## PROBLEM REQUIREMENTS
Only the lines below from the one with "This screenshot has height=442, width=700." through the one with "This screenshot has height=456, width=662." are to be written out, exactly and without any images.

## LISTED RECORDS
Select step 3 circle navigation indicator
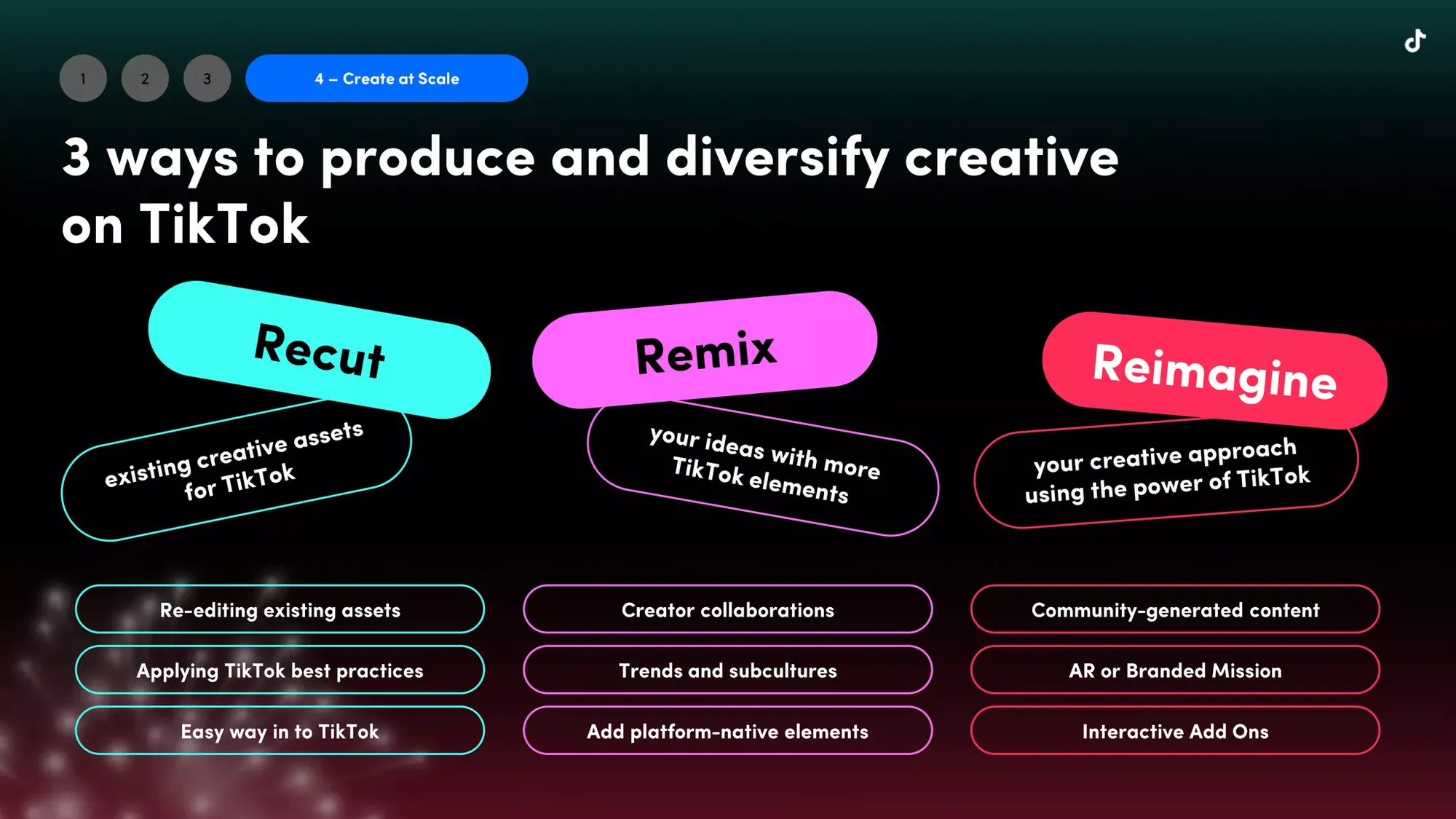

==

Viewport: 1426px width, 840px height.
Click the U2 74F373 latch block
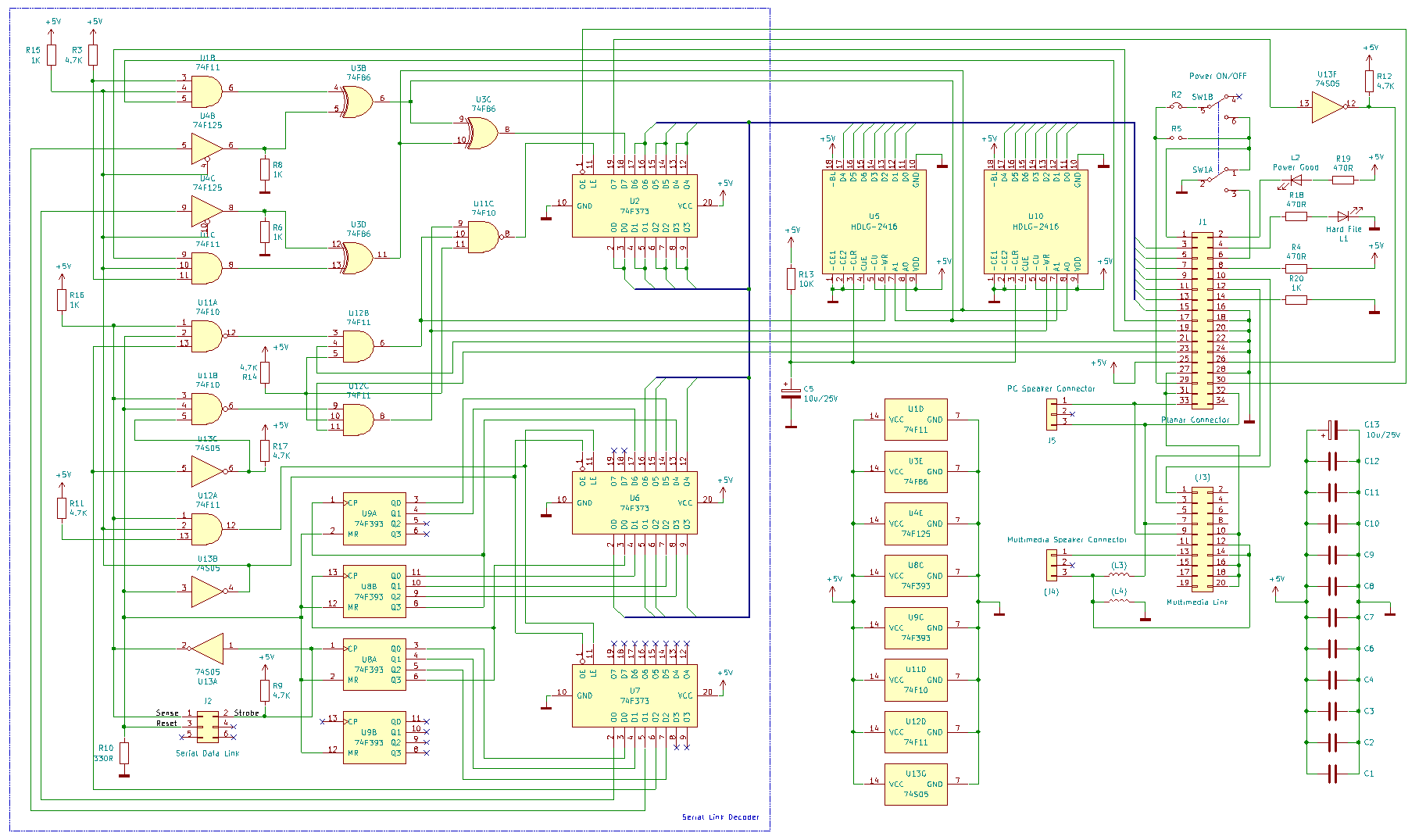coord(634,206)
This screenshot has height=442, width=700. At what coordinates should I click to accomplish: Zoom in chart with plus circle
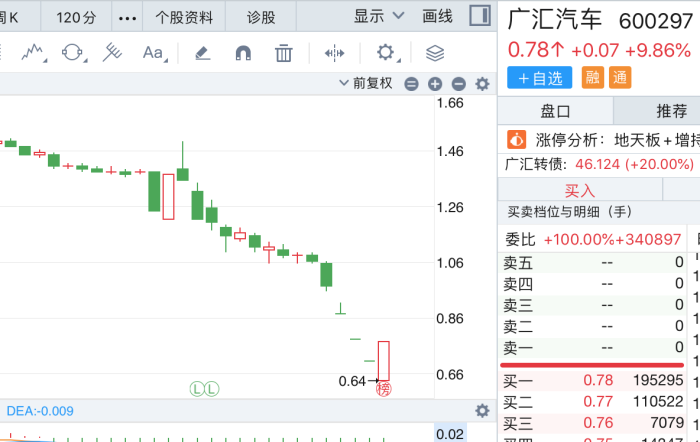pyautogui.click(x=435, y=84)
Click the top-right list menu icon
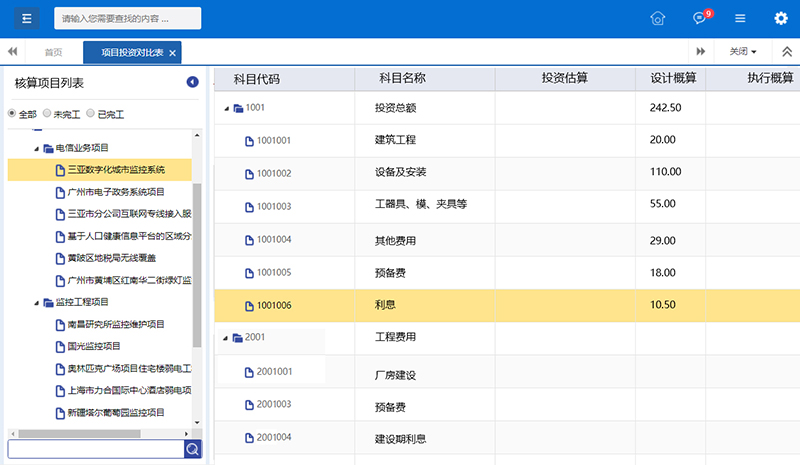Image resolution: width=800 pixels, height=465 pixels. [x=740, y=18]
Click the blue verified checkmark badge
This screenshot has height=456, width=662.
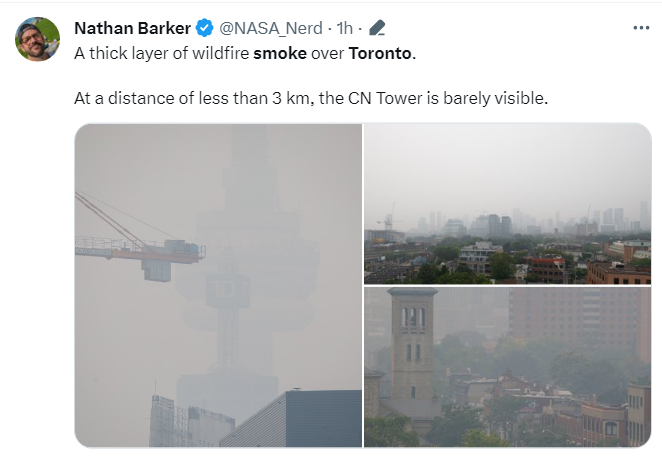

## RESPONSE
This screenshot has height=442, width=700. At what coordinates should I click to accomplish: Zoom in chart with plus circle
pyautogui.click(x=435, y=84)
Click the top-right list menu icon
Image resolution: width=800 pixels, height=465 pixels. [x=740, y=18]
Click the blue verified checkmark badge
This screenshot has height=456, width=662.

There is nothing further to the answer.